*** Provided entries ***

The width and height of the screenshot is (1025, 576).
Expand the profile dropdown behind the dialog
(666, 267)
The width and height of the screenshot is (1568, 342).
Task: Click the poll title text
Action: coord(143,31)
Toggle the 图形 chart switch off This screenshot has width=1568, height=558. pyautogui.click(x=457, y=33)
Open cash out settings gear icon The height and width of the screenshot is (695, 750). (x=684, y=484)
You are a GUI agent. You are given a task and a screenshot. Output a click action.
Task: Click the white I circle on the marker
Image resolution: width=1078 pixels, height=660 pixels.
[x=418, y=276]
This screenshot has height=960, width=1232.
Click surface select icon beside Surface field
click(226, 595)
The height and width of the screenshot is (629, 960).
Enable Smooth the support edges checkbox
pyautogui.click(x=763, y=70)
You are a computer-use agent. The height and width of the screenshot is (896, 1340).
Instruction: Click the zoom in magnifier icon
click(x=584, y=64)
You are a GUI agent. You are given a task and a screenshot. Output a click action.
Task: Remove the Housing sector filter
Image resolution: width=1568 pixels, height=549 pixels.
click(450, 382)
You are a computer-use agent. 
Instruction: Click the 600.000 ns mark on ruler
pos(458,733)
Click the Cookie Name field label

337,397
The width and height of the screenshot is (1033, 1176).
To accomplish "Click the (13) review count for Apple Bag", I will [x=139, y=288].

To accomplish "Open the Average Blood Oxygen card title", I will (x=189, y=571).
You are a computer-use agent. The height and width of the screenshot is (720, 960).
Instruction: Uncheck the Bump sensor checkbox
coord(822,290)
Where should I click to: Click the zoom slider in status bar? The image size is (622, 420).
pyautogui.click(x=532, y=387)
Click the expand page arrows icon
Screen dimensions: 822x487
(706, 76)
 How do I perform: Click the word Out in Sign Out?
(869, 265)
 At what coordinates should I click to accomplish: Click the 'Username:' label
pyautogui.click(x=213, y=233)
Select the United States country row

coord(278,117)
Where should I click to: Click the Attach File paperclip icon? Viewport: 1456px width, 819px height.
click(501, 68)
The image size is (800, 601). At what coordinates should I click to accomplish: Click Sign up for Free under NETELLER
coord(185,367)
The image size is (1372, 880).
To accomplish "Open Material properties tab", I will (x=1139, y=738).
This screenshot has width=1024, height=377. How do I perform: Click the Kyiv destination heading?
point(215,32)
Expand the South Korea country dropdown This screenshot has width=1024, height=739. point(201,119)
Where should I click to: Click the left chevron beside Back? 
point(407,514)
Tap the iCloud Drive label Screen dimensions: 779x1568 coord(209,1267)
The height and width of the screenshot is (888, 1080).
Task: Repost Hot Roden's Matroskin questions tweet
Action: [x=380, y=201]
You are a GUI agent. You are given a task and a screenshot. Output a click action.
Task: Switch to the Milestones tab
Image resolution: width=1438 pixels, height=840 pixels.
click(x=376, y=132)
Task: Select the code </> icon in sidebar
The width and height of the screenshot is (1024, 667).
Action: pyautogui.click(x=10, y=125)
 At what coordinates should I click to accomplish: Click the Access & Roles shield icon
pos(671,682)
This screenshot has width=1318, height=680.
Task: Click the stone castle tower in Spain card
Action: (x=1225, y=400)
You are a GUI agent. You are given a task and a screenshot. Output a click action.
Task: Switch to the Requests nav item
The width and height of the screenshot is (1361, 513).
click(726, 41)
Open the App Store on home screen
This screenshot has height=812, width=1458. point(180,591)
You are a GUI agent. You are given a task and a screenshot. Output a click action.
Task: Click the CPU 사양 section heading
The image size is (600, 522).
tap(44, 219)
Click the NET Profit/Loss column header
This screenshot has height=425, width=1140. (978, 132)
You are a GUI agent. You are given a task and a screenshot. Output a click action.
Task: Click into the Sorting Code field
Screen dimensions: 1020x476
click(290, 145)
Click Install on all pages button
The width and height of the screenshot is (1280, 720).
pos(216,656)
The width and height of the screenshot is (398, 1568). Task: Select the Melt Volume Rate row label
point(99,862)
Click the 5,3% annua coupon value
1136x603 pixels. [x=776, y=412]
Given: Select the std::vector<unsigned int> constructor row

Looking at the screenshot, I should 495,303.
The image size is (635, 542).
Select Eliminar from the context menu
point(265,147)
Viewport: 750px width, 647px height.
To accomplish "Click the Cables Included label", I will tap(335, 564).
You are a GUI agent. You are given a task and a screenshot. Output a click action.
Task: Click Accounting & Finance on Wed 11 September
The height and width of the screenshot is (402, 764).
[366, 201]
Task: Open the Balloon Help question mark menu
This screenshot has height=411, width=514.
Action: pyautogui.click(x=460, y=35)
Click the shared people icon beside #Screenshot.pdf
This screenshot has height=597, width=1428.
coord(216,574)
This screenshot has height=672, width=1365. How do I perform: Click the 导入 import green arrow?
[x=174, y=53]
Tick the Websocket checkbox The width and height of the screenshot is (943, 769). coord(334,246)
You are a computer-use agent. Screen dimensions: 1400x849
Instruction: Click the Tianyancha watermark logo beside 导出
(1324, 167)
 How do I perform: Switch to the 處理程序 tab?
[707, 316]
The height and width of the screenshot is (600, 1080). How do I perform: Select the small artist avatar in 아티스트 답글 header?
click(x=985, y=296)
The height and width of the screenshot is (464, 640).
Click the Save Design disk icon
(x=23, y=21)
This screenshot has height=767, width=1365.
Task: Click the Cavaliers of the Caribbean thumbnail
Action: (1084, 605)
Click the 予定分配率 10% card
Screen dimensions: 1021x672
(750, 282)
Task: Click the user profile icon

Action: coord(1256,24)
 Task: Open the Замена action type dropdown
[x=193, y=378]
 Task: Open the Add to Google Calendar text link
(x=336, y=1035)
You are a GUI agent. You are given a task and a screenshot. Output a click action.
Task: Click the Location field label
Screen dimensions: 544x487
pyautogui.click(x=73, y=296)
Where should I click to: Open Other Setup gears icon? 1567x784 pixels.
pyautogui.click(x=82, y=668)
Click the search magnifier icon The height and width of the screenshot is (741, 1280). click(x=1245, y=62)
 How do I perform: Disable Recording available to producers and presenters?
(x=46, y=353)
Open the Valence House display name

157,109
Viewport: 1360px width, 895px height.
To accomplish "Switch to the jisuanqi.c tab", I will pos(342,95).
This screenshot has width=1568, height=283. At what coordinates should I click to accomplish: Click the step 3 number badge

***

Task to carry out: Everything in the material above needs to be transcribed exactly.

Response for this exercise:
The width and height of the screenshot is (1025, 576).
Expand the profile dropdown behind the dialog
(666, 267)
The width and height of the screenshot is (1568, 342).
Task: Click the poll title text
Action: coord(143,31)
Toggle the 图形 chart switch off This screenshot has width=1568, height=558. pyautogui.click(x=457, y=33)
Open cash out settings gear icon The height and width of the screenshot is (695, 750). (x=684, y=484)
You are a GUI agent. You are given a task and a screenshot. Output a click action.
Task: Click the white I circle on the marker
Image resolution: width=1078 pixels, height=660 pixels.
[x=418, y=276]
This screenshot has height=960, width=1232.
Click surface select icon beside Surface field
click(226, 595)
The height and width of the screenshot is (629, 960).
Enable Smooth the support edges checkbox
pyautogui.click(x=763, y=70)
You are a computer-use agent. The height and width of the screenshot is (896, 1340).
Instruction: Click the zoom in magnifier icon
click(x=584, y=64)
You are a GUI agent. You are given a task and a screenshot. Output a click action.
Task: Remove the Housing sector filter
Image resolution: width=1568 pixels, height=549 pixels.
click(450, 382)
You are a computer-use agent. 
Instruction: Click the 600.000 ns mark on ruler
pos(458,733)
Click the Cookie Name field label

337,397
The width and height of the screenshot is (1033, 1176).
To accomplish "Click the (13) review count for Apple Bag", I will [x=139, y=288].

To accomplish "Open the Average Blood Oxygen card title", I will (x=189, y=571).
You are a computer-use agent. The height and width of the screenshot is (720, 960).
Instruction: Uncheck the Bump sensor checkbox
coord(822,290)
Where should I click to: Click the zoom slider in status bar? The image size is (622, 420).
pyautogui.click(x=532, y=387)
Click the expand page arrows icon
Screen dimensions: 822x487
(706, 76)
 How do I perform: Click the word Out in Sign Out?
(869, 265)
 At what coordinates should I click to accomplish: Click the 'Username:' label
pyautogui.click(x=213, y=233)
Select the United States country row

coord(278,117)
Where should I click to: Click the Attach File paperclip icon? Viewport: 1456px width, 819px height.
click(501, 68)
The image size is (800, 601). At what coordinates should I click to accomplish: Click Sign up for Free under NETELLER
coord(185,367)
The image size is (1372, 880).
To accomplish "Open Material properties tab", I will (x=1139, y=738).
This screenshot has width=1024, height=377. How do I perform: Click the Kyiv destination heading?
point(215,32)
Expand the South Korea country dropdown This screenshot has width=1024, height=739. point(201,119)
Where should I click to: Click the left chevron beside Back? 
point(407,514)
Tap the iCloud Drive label Screen dimensions: 779x1568 coord(209,1267)
The height and width of the screenshot is (888, 1080).
Task: Repost Hot Roden's Matroskin questions tweet
Action: [x=380, y=201]
You are a GUI agent. You are given a task and a screenshot. Output a click action.
Task: Switch to the Milestones tab
Image resolution: width=1438 pixels, height=840 pixels.
click(x=376, y=132)
Task: Select the code </> icon in sidebar
The width and height of the screenshot is (1024, 667).
Action: pyautogui.click(x=10, y=125)
 At what coordinates should I click to accomplish: Click the Access & Roles shield icon
pos(671,682)
This screenshot has width=1318, height=680.
Task: Click the stone castle tower in Spain card
Action: (x=1225, y=400)
You are a GUI agent. You are given a task and a screenshot. Output a click action.
Task: Switch to the Requests nav item
The width and height of the screenshot is (1361, 513).
click(726, 41)
Open the App Store on home screen
This screenshot has height=812, width=1458. point(180,591)
You are a GUI agent. You are given a task and a screenshot. Output a click action.
Task: Click the CPU 사양 section heading
The image size is (600, 522).
tap(44, 219)
Click the NET Profit/Loss column header
This screenshot has height=425, width=1140. (978, 132)
You are a GUI agent. You are given a task and a screenshot. Output a click action.
Task: Click into the Sorting Code field
Screen dimensions: 1020x476
click(290, 145)
Click Install on all pages button
The width and height of the screenshot is (1280, 720).
pos(216,656)
The width and height of the screenshot is (398, 1568). Task: Select the Melt Volume Rate row label
point(99,862)
Click the 5,3% annua coupon value
1136x603 pixels. [x=776, y=412]
Given: Select the std::vector<unsigned int> constructor row

Looking at the screenshot, I should 495,303.
The image size is (635, 542).
Select Eliminar from the context menu
point(265,147)
Viewport: 750px width, 647px height.
To accomplish "Click the Cables Included label", I will tap(335, 564).
You are a GUI agent. You are given a task and a screenshot. Output a click action.
Task: Click Accounting & Finance on Wed 11 September
The height and width of the screenshot is (402, 764).
[366, 201]
Task: Open the Balloon Help question mark menu
This screenshot has height=411, width=514.
Action: pyautogui.click(x=460, y=35)
Click the shared people icon beside #Screenshot.pdf
This screenshot has height=597, width=1428.
coord(216,574)
This screenshot has height=672, width=1365. How do I perform: Click the 导入 import green arrow?
[x=174, y=53]
Tick the Websocket checkbox The width and height of the screenshot is (943, 769). coord(334,246)
You are a computer-use agent. Screen dimensions: 1400x849
Instruction: Click the Tianyancha watermark logo beside 导出
(1324, 167)
 How do I perform: Switch to the 處理程序 tab?
[707, 316]
The height and width of the screenshot is (600, 1080). How do I perform: Select the small artist avatar in 아티스트 답글 header?
click(x=985, y=296)
The height and width of the screenshot is (464, 640).
Click the Save Design disk icon
(x=23, y=21)
This screenshot has height=767, width=1365.
Task: Click the Cavaliers of the Caribbean thumbnail
Action: (1084, 605)
Click the 予定分配率 10% card
Screen dimensions: 1021x672
(750, 282)
Task: Click the user profile icon

Action: coord(1256,24)
 Task: Open the Замена action type dropdown
[x=193, y=378]
 Task: Open the Add to Google Calendar text link
(x=336, y=1035)
You are a GUI agent. You are given a task and a screenshot. Output a click action.
Task: Click the Location field label
Screen dimensions: 544x487
pyautogui.click(x=73, y=296)
Where should I click to: Open Other Setup gears icon? 1567x784 pixels.
pyautogui.click(x=82, y=668)
Click the search magnifier icon The height and width of the screenshot is (741, 1280). click(x=1245, y=62)
 How do I perform: Disable Recording available to producers and presenters?
(x=46, y=353)
Open the Valence House display name

157,109
Viewport: 1360px width, 895px height.
To accomplish "Switch to the jisuanqi.c tab", I will pos(342,95).
This screenshot has width=1568, height=283. At what coordinates should I click to accomplish: Click the step 3 number badge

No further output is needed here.